==== Provided material ====

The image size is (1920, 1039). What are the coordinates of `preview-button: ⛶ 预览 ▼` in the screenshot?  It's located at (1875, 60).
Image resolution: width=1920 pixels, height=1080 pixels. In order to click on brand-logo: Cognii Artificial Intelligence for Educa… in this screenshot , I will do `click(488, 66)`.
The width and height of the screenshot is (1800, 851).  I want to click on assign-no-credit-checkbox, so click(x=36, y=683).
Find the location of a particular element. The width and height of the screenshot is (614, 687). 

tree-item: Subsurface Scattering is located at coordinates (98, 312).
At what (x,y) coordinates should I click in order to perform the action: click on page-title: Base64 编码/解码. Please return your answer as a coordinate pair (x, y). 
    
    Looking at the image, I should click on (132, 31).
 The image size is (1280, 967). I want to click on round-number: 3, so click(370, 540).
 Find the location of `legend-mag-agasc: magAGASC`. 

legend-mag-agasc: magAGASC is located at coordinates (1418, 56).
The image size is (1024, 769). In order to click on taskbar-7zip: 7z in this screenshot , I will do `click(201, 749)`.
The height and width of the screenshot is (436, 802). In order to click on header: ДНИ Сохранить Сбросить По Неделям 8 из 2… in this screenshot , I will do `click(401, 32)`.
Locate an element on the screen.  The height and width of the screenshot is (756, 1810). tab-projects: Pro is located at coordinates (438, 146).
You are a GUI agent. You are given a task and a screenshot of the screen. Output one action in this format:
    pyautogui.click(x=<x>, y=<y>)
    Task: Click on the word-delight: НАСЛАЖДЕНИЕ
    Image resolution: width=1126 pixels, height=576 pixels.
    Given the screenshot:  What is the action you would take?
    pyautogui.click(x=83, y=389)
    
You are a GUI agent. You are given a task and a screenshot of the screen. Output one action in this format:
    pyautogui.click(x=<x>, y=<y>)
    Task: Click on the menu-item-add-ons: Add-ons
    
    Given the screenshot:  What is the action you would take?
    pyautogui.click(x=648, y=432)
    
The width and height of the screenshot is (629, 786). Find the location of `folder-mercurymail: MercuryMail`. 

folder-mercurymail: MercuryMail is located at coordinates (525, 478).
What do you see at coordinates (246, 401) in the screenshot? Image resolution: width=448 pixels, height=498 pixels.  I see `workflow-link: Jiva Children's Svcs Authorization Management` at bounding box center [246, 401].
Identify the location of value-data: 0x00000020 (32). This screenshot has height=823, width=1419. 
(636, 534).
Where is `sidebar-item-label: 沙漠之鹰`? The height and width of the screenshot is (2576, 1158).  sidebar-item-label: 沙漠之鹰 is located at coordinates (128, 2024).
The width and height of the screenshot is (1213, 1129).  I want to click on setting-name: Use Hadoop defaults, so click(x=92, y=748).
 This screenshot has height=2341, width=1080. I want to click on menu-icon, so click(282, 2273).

====

Task item —
Copy every one of the lines above verbatim, with no changes.

Written response —
The image size is (1920, 1039). What are the coordinates of `preview-button: ⛶ 预览 ▼` in the screenshot?  It's located at (1875, 60).
Image resolution: width=1920 pixels, height=1080 pixels. In order to click on brand-logo: Cognii Artificial Intelligence for Educa… in this screenshot , I will do `click(488, 66)`.
The width and height of the screenshot is (1800, 851).  I want to click on assign-no-credit-checkbox, so click(x=36, y=683).
Find the location of a particular element. The width and height of the screenshot is (614, 687). 

tree-item: Subsurface Scattering is located at coordinates (98, 312).
At what (x,y) coordinates should I click in order to perform the action: click on page-title: Base64 编码/解码. Please return your answer as a coordinate pair (x, y). 
    
    Looking at the image, I should click on (132, 31).
 The image size is (1280, 967). I want to click on round-number: 3, so click(370, 540).
 Find the location of `legend-mag-agasc: magAGASC`. 

legend-mag-agasc: magAGASC is located at coordinates (1418, 56).
The image size is (1024, 769). In order to click on taskbar-7zip: 7z in this screenshot , I will do `click(201, 749)`.
The height and width of the screenshot is (436, 802). In order to click on header: ДНИ Сохранить Сбросить По Неделям 8 из 2… in this screenshot , I will do `click(401, 32)`.
Locate an element on the screen.  The height and width of the screenshot is (756, 1810). tab-projects: Pro is located at coordinates (438, 146).
You are a GUI agent. You are given a task and a screenshot of the screen. Output one action in this format:
    pyautogui.click(x=<x>, y=<y>)
    Task: Click on the word-delight: НАСЛАЖДЕНИЕ
    Image resolution: width=1126 pixels, height=576 pixels.
    Given the screenshot:  What is the action you would take?
    pyautogui.click(x=83, y=389)
    
You are a GUI agent. You are given a task and a screenshot of the screen. Output one action in this format:
    pyautogui.click(x=<x>, y=<y>)
    Task: Click on the menu-item-add-ons: Add-ons
    
    Given the screenshot:  What is the action you would take?
    pyautogui.click(x=648, y=432)
    
The width and height of the screenshot is (629, 786). Find the location of `folder-mercurymail: MercuryMail`. 

folder-mercurymail: MercuryMail is located at coordinates (525, 478).
What do you see at coordinates (246, 401) in the screenshot? Image resolution: width=448 pixels, height=498 pixels.  I see `workflow-link: Jiva Children's Svcs Authorization Management` at bounding box center [246, 401].
Identify the location of value-data: 0x00000020 (32). This screenshot has height=823, width=1419. 
(636, 534).
Where is `sidebar-item-label: 沙漠之鹰`? The height and width of the screenshot is (2576, 1158).  sidebar-item-label: 沙漠之鹰 is located at coordinates (128, 2024).
The width and height of the screenshot is (1213, 1129).  I want to click on setting-name: Use Hadoop defaults, so click(x=92, y=748).
 This screenshot has height=2341, width=1080. I want to click on menu-icon, so click(282, 2273).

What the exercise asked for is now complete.